= Screenshot and document pointing data =
++++++

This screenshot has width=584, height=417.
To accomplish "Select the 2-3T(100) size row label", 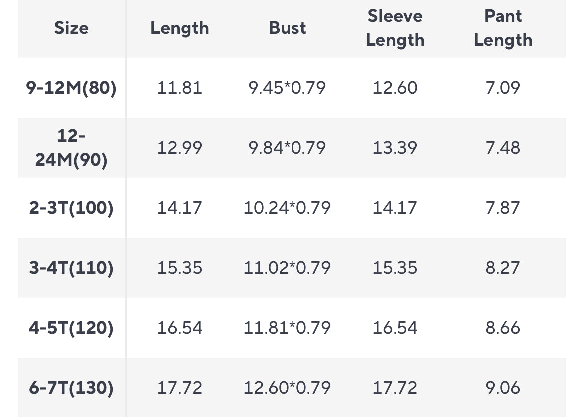I will [x=71, y=208].
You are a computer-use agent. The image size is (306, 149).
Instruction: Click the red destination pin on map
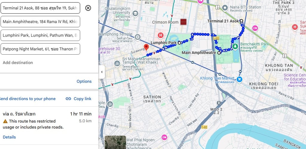tap(146, 47)
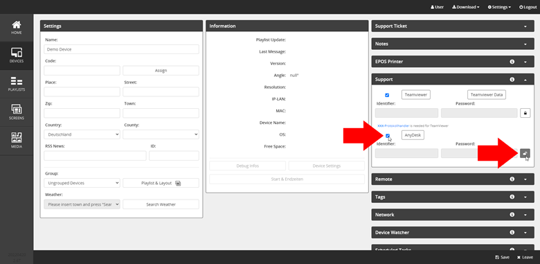This screenshot has width=540, height=264.
Task: Expand the Network panel chevron
Action: [525, 215]
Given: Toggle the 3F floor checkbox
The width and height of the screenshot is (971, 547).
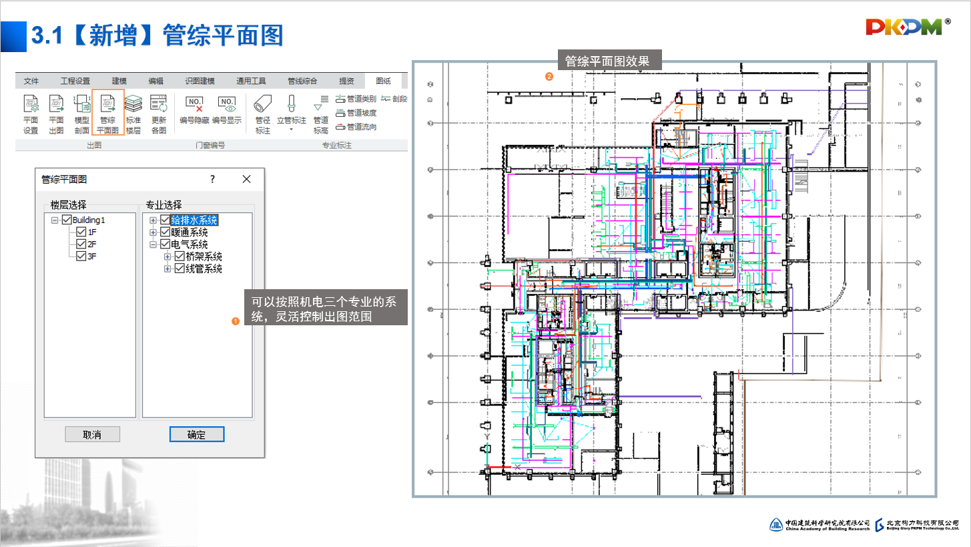Looking at the screenshot, I should point(81,256).
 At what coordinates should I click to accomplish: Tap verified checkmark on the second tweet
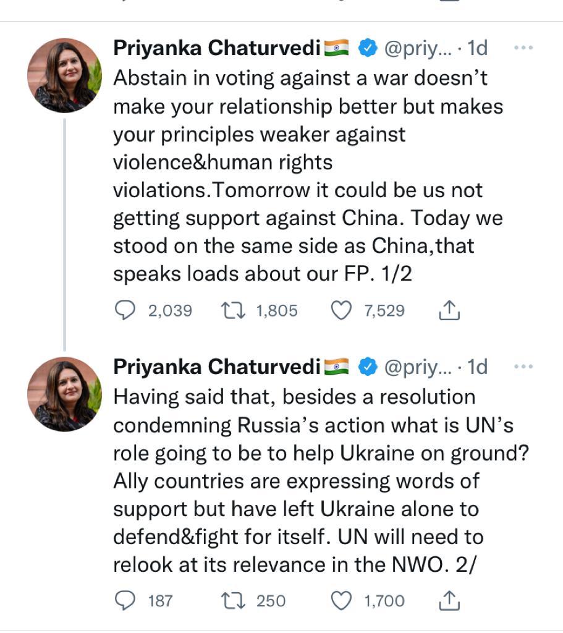368,367
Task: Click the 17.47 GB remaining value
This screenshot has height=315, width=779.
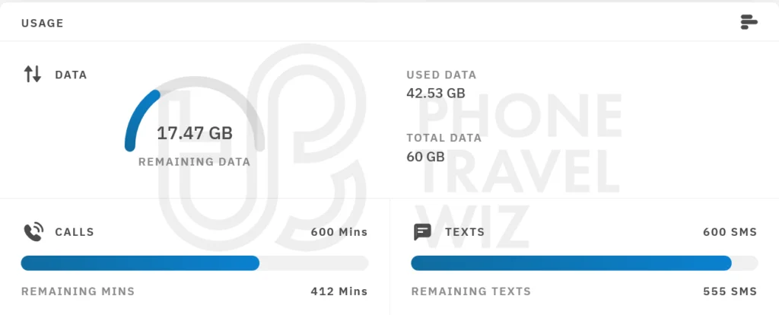Action: click(x=195, y=133)
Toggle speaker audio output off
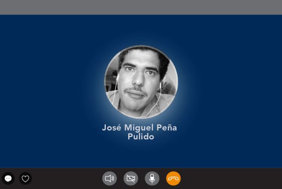Viewport: 282px width, 189px height. click(x=110, y=178)
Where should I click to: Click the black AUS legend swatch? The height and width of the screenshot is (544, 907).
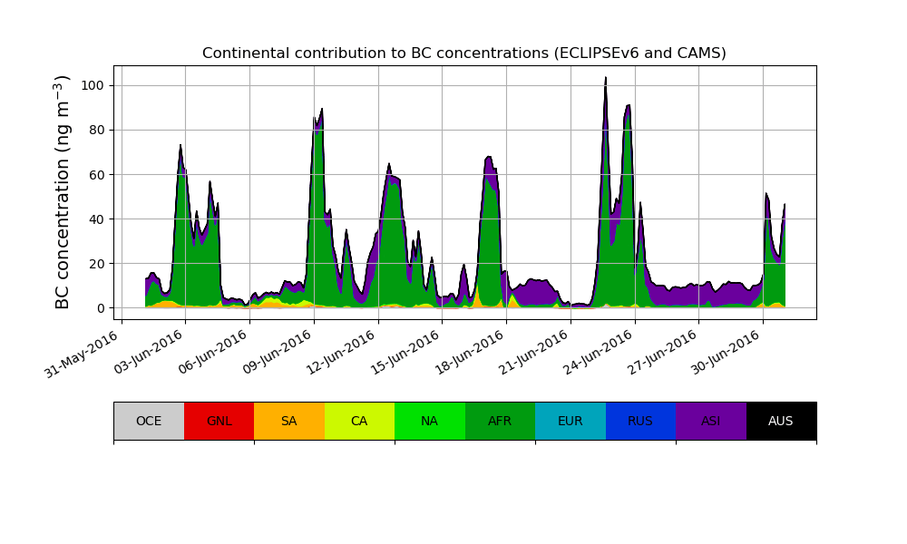[x=781, y=421]
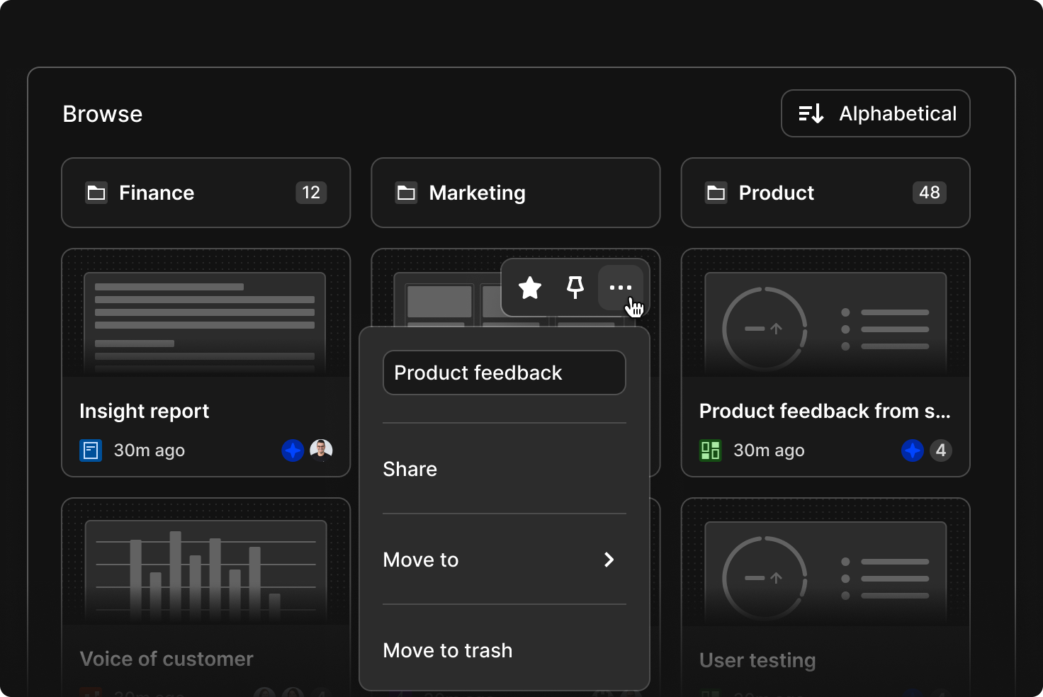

++++++

= Exercise objective =
Copy the lines of the data word for word, starting at the line that contains "Task: Click the 17.47 GB remaining value" and ending at the end of the data. Leave the pictures out of your copy.

= Answer to this task =
Task: Click the 17.47 GB remaining value
This screenshot has height=315, width=779.
Action: click(x=195, y=133)
Toggle speaker audio output off
Viewport: 282px width, 189px height. click(x=110, y=178)
Where should I click to: Click the black AUS legend swatch? The height and width of the screenshot is (544, 907).
[x=781, y=421]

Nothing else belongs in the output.